Now that I’m older and have something of a hectic life I can make up phrases that would make my dad blush whenever I see those blinking red lights from the train tracks signaling the passing of a train. I live south of Detroit in an area similar to where I grew up, except instead of steel mills we have auto plants and other related industries
throughout the area. Consequently we have lots of train traffic and I’m not talking about speeding passenger trains. I’m talking about slow-moving freight trains that depending on what direction they’re headed, you’re either there for 5 minutes or as much as the better part of a half-hour.

Most states used to have a law that a train could not block a crossing for longer than 15 minutes without facing a fine. Most would do it anyway because the paltry sum the railroad would have to pay was not worth messing up their schedules and routines. Oh…but its okay to block ours!!!  There’s a major rail yard nearby and train traffic often blocks major crossings – sometimes the same train may block two…and at times, three (over a 1 ½ mile distance. I have actually seen ambulances that have had to go up to five miles out of their way to get an emergency patient to the hospital – located on the “other side of the tracks.” I wonder over the years how many poor people have died because of the extra time it took to get to the ER.

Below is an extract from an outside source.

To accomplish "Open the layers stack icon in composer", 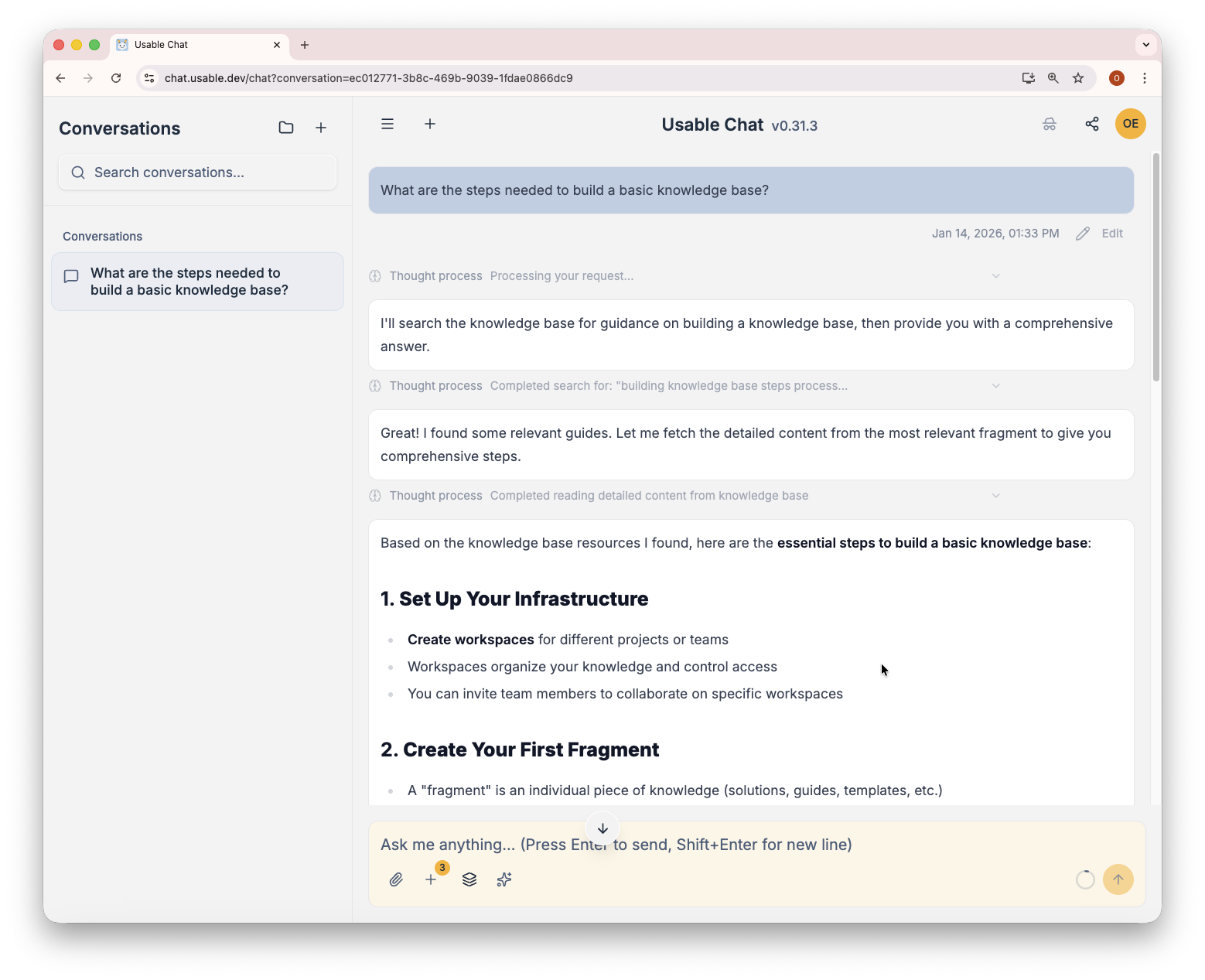I will [469, 879].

And as if to make the joy complete the incompetent governor we’ve had for the past eight years likes to think of herself as “industry’s friend” and has willy-nilly dropped the fine for trains blocking a crossing and had the language changed from “over 15 minutes” to “an unreasonable amount of time.” I can guarantee you, Cisco, that the chief legal counsel at the railroad views “unreasonable” as anything over three hours.”

These train don’t come through just during off-hours. Noooooooo. They’ll block the major crossings during morning and evening rush hours, evenings, late-night and all hours in between. I still like seeing trains but not when I’ve got a couple of cups of Dunkin’ Donut coffee and a bag full of McDonald’s hamburgers that I had to go out and hunt for my wife and me. Sometimes I could start thawing a frozen Butter Ball turkey during the lengthy delays I’ve had watching the freight car count exceed 100. At the busiest major area road the state was going to build an underpass to avoid the constant train traffic that delays everybody so often. But thanks to the economy, that’s been put on hold until such times as the “Cows come home to roost” which is, I believe, the wording on the motion to table the construction project.

Here’s a solution that I’ve presented to the little-known lobbying group called Stop Halting for Irritating Trains; re-impose the 15-minute rule but make the fines so noticeable that Stevie Wonder would bitch. Have every intersection monitored by cameras. Every month a bill should be presented to the treasurer of the railroad with a 10-day grace period. If the railroad hasn’t paid on time, out-of-work stevedores from Toledo and people who work in the waste disposal business in downtown Detroit should be sent to the railroad offices and personally work out a payment plan…due that day!

In mid-November every year, just prior to Thanksgiving, the total amount of revenue collected from the railroads in fines should be divided up among every licensed driver in the state and a check written to partially cover the inconvenience and loss of quality life time while sitting in a car, shooting coal cars with your imaginary bazooka. Also, the gas money spent keeping the car running to keep it warm in winter and cool in the summer.

This could result in one of Weird Al Yankovic’s famous song parodies, “We’re not waitin’ for the railroad…all the live-long day.”